The original motivation was to find a way to address problems like not being able to do a callout from a trigger or perform expensive processing in a trigger, while ensuring I support async and/or bulk DML scenarios, but this solution has other usages such as the idea of ensuring that some processing is done in a single-threaded manner.

I have an article about this published through Apex Hours, and you'll find the sample code over here in github.

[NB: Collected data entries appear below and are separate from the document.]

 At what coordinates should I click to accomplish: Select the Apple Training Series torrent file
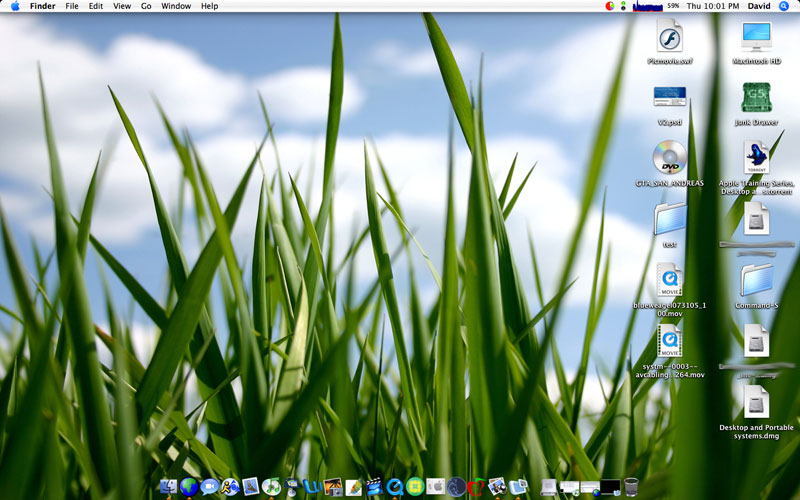[x=755, y=158]
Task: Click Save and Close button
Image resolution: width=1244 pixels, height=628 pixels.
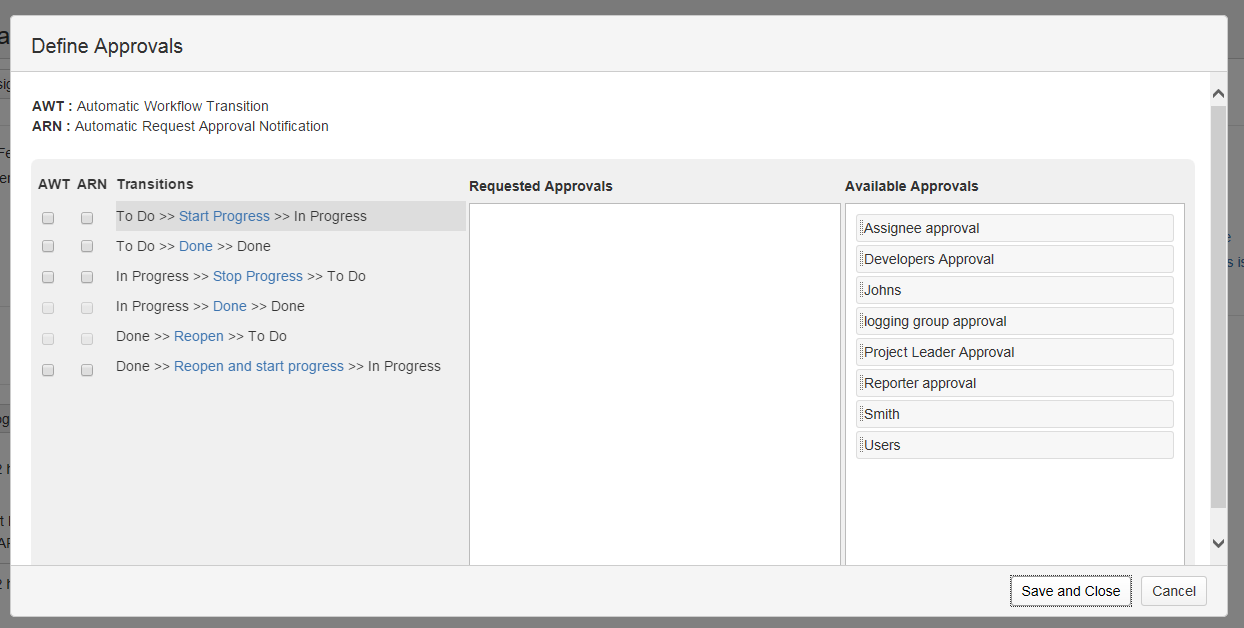Action: (1070, 591)
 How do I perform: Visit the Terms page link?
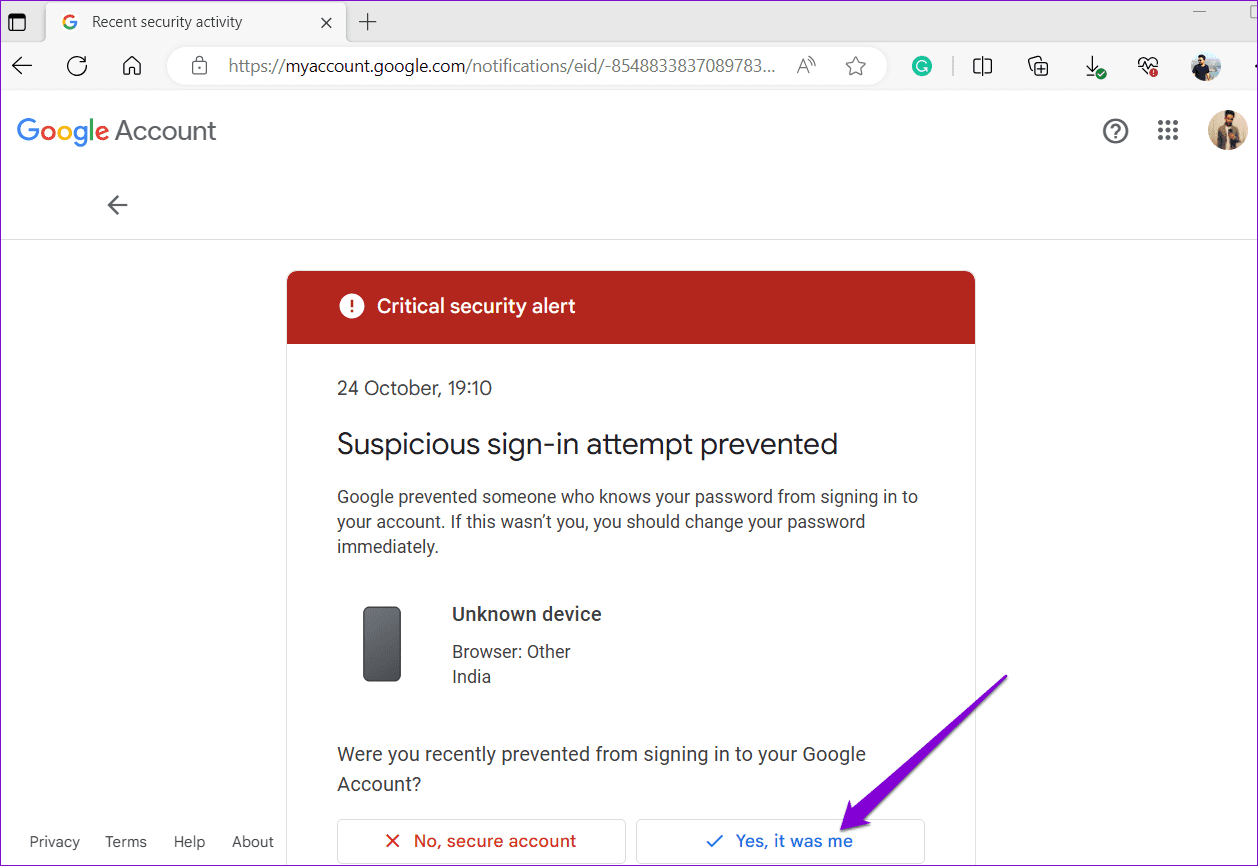pos(125,841)
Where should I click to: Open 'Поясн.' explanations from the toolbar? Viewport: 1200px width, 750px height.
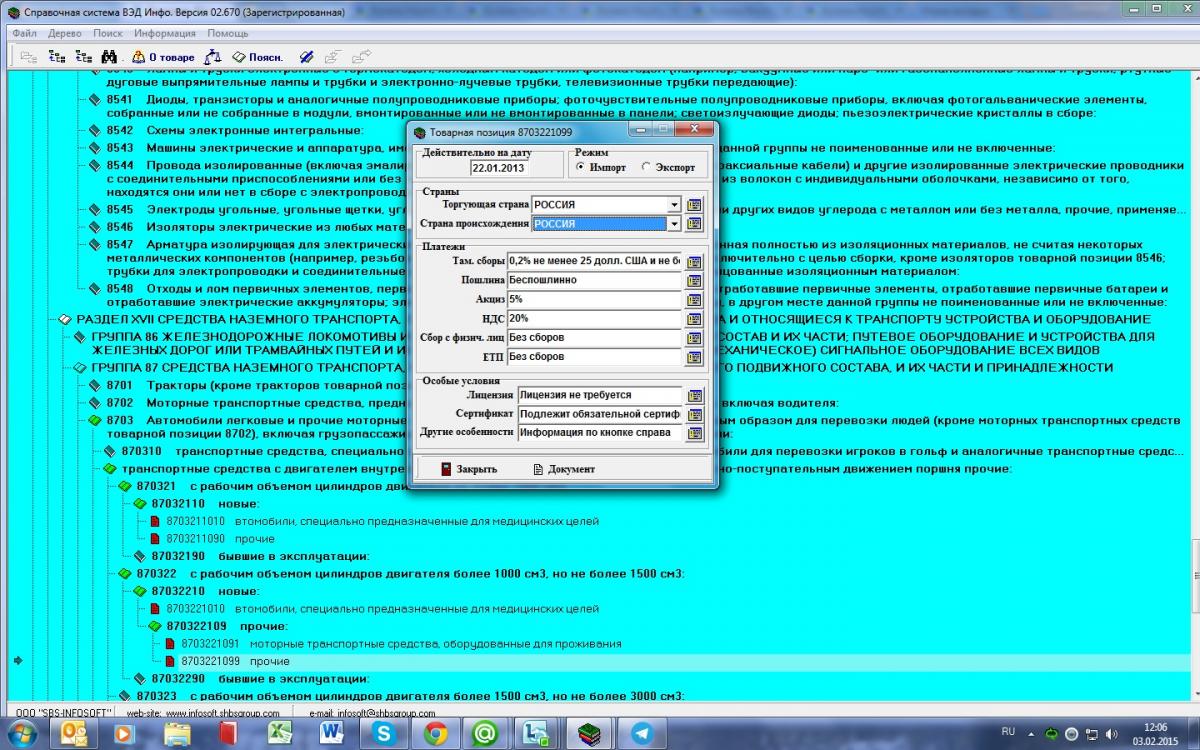pyautogui.click(x=258, y=57)
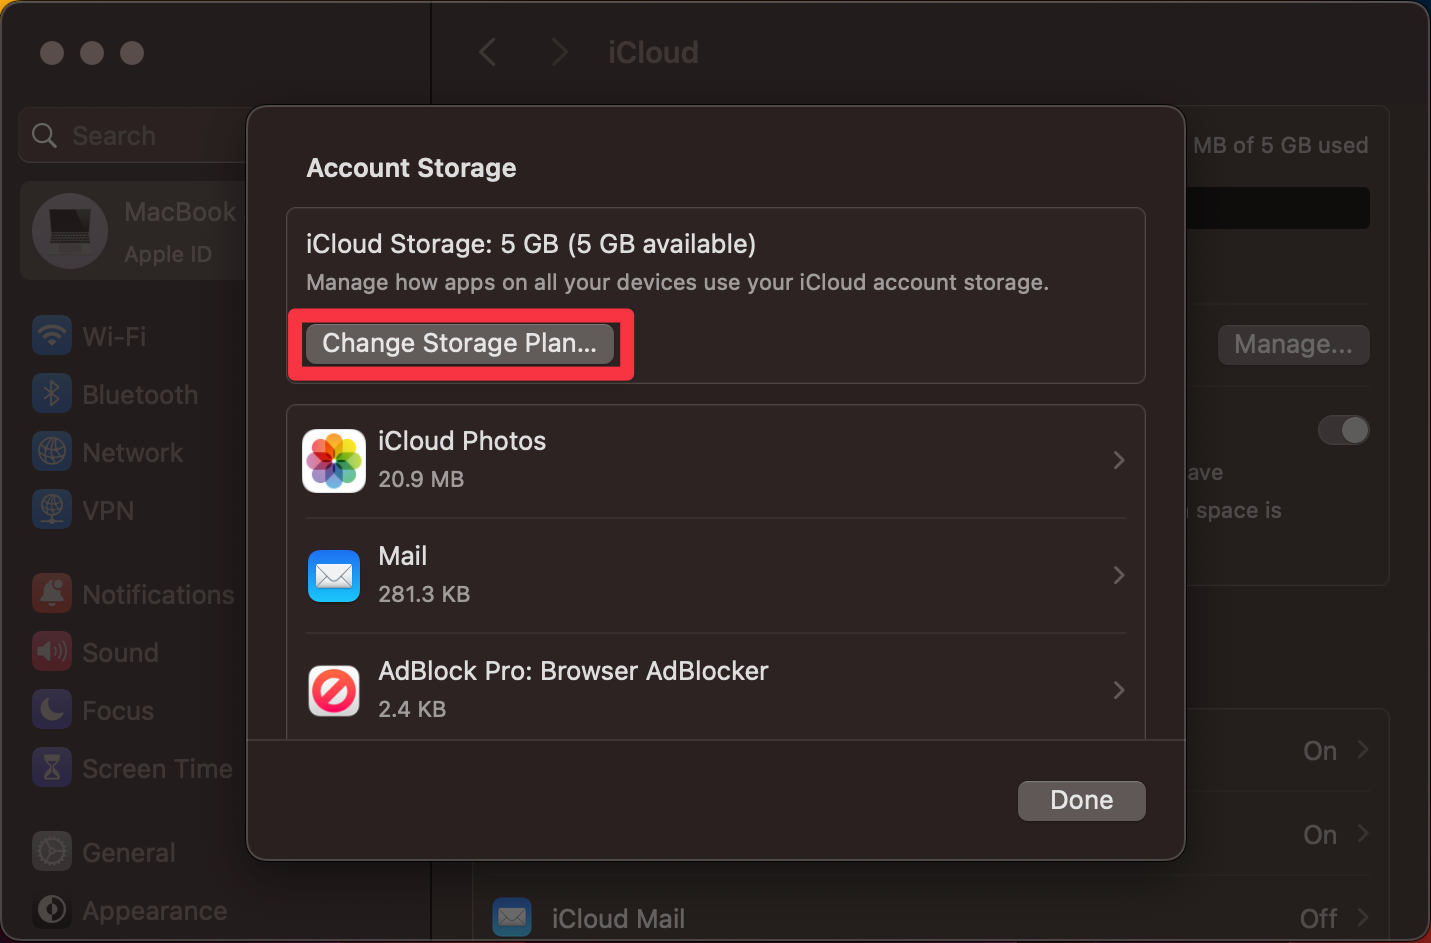Open AdBlock Pro storage details

pos(1118,690)
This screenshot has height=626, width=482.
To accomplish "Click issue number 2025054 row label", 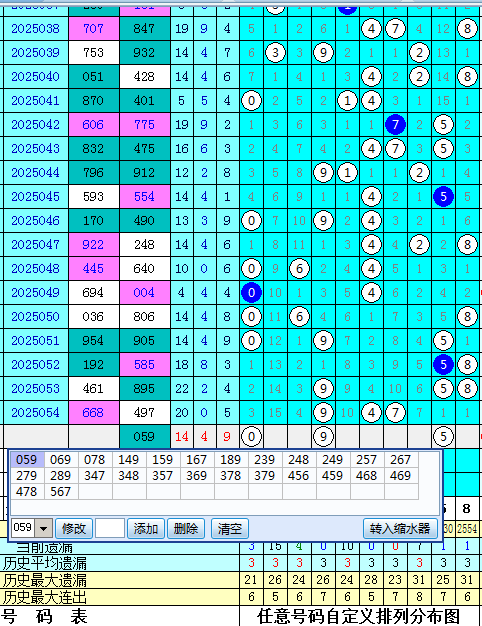I will pyautogui.click(x=36, y=412).
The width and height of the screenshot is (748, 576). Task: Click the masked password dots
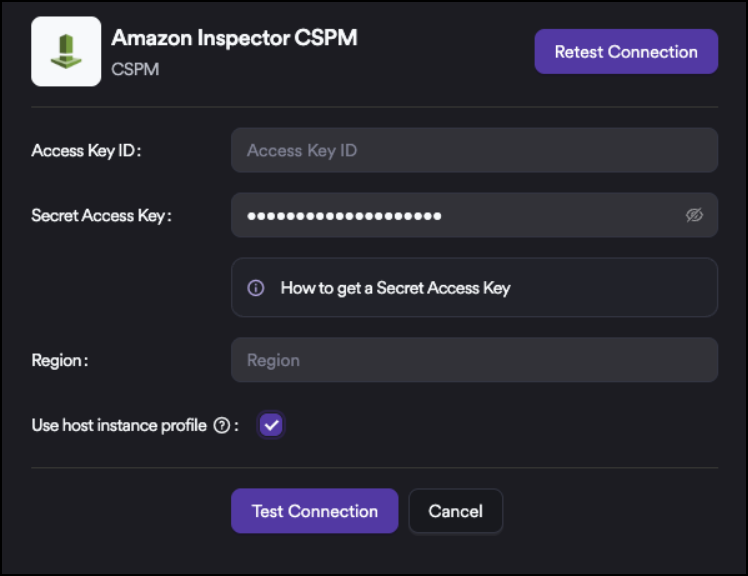[x=344, y=215]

There are some disadvantages to this approach:

1. You need to mark the records that need processing (to avoid maintaining any state in the Platform Events, so you can survive failure to have these delivered).
2. Each execution is given synchronous limits.
3. There's always at least a 1 second gap between executions so there's an ultimate limit to through-put.
4. It does use Platform Event publication limits.

However, the advantages are:

1. It doesn't use any async limits.
2. It's guaranteed single threaded.
3. It can pick up again and still process the required records even if a Platform Event goes missing.
4. It's really easy to interleave multiple different types of processing but still keep each and every execution single threaded.
5. Platform Event publication limits are way bigger than async apex limits (250000 per hour for Platform Events and 250000* per 24 hours for async apex).

Note, of course, that you could have the Platform Event subscriber actually spawn asynchronous processes, such as Queueables (here it makes sense to mark the records as being handled by a given Queueable by storing the job ID on the records given to the Queueable). That can massively increase your potential through-put by generating parallel executions. This is, however, a whole different story that I'm not going to cover here.

Answer 2

1. Yes, this approach of checking the "Status" and "Completion Date" fields in the AsyncApexJob table has worked well for many tasks.
2. Yes, you're correct. When batchables are chained, the first batchable may not be marked as complete before the second batchable AsyncApexJob row is inserted.
3. Yes, the ParentJobId field makes it possible to tie the chained jobs back to the original job.
4. Ordering by CreatedDate desc is one of the options to get the most recent records, however, it has a 1 second granularity. You can use other fields like SystemModstamp or LastModifiedDate for higher precision, but their values may not change frequently.
5. You can easily write a custom solution by querying the AsyncApexJob table as described above.